—Peor caso es el de muchos otros pescadores, que perdieron los buques y la vida.
—Es cierto, Van-Horn.
—Partamos, señor. Sólo somos cinco y los antropófagos son, por lo menos, cuatrocientos. Si nos abordan estamos perdidos.
—Bueno, pues levemos anclas y a desplegar velas, Van-Horn. No quiero que mis sobrinos caigan en poder de esos salvajes.
—Señor Hans, señor Cornelio, y tú, Lu-Hang—dijo el piloto dirigiéndose a los jóvenes y al pescador—, ayudadme.

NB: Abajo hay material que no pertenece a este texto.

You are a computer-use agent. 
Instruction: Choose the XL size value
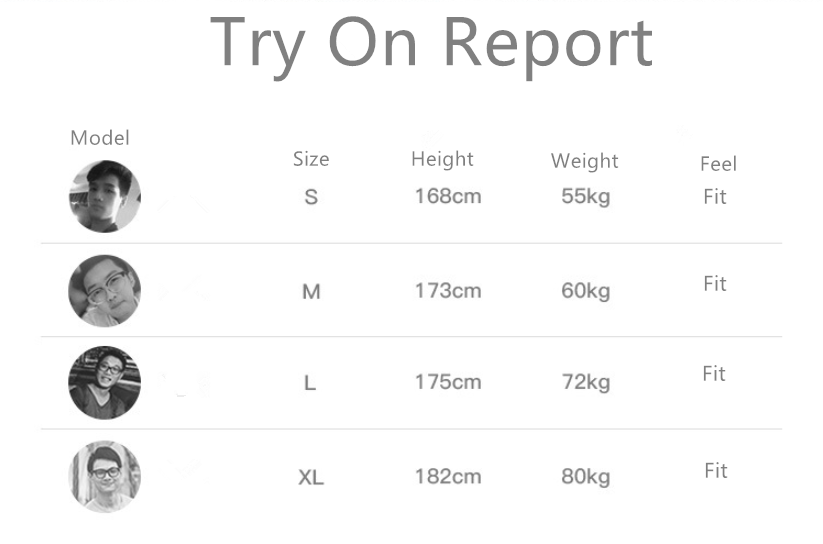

—Levemos el ancla de popa—dijo el Capitán—. El viento sopla del Este, y pondremos la proa hacia la salida de la bahía.
Van-Horn subió al castillo para examinar antes la posición del ancla; pero a poco se le vió palidecer y hacer un gesto de furor.
—¡Capitán!—exclamó con voz descompuesta.
—¿Qué ocurre?—preguntó Van-Stael.
—La cadena está cortada y el ancla perdida.
—¿Cortada? ¡Imposible! Era muy gruesa y además bastante sólida.
—¡También ha desaparecido la de proa!—gritó Cornelio, que había subido también al castillo.
Van-Stael se asomó a la proa y vió que, en efecto, estaba también rota la cadena de la segunda ancla.